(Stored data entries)

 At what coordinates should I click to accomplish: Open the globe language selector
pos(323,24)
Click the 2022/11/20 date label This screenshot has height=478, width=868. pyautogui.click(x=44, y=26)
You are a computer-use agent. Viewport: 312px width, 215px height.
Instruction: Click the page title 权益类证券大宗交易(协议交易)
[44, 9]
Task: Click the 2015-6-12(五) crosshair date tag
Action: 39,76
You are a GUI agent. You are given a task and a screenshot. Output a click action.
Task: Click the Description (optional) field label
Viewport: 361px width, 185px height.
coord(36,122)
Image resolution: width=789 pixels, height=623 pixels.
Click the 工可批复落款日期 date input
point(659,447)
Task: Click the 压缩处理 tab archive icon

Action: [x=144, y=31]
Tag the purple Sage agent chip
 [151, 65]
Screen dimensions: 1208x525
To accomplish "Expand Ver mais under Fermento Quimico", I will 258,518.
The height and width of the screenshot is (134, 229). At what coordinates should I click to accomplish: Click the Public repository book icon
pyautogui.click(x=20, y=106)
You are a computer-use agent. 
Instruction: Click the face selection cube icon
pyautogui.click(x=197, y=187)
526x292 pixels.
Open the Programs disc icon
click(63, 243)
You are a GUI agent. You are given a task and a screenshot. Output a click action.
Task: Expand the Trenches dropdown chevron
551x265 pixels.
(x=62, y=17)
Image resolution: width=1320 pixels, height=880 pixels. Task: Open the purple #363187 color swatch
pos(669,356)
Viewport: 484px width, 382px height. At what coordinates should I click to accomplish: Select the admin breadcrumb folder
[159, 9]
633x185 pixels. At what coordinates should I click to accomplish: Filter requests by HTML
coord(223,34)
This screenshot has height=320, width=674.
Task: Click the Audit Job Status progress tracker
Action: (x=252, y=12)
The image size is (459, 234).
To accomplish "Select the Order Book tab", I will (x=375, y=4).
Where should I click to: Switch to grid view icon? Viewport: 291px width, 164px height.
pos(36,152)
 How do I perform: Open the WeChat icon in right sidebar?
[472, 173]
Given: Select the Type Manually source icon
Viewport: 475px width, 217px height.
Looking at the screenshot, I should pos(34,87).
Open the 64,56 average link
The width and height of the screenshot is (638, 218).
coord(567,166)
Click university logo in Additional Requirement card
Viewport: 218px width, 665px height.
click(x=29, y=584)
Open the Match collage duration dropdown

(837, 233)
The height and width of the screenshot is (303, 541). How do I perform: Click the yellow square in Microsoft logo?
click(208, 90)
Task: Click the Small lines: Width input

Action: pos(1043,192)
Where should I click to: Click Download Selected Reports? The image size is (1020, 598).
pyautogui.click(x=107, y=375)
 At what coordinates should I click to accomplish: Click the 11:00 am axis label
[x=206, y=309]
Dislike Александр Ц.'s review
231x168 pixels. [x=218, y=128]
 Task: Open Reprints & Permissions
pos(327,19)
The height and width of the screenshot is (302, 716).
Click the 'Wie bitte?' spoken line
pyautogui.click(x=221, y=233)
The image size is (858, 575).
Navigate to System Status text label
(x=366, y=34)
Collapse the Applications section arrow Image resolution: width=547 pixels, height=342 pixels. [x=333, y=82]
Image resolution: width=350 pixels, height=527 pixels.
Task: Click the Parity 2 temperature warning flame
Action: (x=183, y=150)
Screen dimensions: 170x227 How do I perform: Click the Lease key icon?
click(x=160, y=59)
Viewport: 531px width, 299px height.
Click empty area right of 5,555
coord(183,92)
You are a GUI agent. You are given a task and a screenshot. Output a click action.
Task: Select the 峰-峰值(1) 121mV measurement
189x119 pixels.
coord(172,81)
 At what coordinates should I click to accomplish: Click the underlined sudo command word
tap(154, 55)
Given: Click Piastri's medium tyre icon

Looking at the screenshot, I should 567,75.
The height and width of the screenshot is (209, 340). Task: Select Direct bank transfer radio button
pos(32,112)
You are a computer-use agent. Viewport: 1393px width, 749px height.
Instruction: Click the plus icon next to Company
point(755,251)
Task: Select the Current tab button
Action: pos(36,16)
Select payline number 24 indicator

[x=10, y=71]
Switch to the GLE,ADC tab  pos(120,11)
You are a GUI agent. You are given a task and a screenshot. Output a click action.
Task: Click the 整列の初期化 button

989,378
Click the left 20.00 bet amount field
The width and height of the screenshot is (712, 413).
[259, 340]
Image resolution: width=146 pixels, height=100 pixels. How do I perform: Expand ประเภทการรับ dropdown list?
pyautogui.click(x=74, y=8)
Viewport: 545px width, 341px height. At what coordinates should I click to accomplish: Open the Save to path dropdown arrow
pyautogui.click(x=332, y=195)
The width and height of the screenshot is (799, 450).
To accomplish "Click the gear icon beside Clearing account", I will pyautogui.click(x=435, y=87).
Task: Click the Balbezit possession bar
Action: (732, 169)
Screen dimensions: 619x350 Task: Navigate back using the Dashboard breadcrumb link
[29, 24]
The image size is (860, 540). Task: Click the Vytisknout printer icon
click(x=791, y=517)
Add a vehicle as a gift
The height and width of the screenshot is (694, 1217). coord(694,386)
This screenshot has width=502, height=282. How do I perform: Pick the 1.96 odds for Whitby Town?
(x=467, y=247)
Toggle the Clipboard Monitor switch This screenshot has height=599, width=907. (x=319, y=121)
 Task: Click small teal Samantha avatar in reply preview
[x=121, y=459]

- Prompt
The answer must be a verbatim transcription of the entries above, from the first line through the line that contains "You are a computer-use agent. Viewport: 312px", and nothing more.

- Result of the exercise
 At what coordinates should I click to accomplish: Open the globe language selector
pos(323,24)
Click the 2022/11/20 date label This screenshot has height=478, width=868. pyautogui.click(x=44, y=26)
You are a computer-use agent. Viewport: 312px width, 215px height.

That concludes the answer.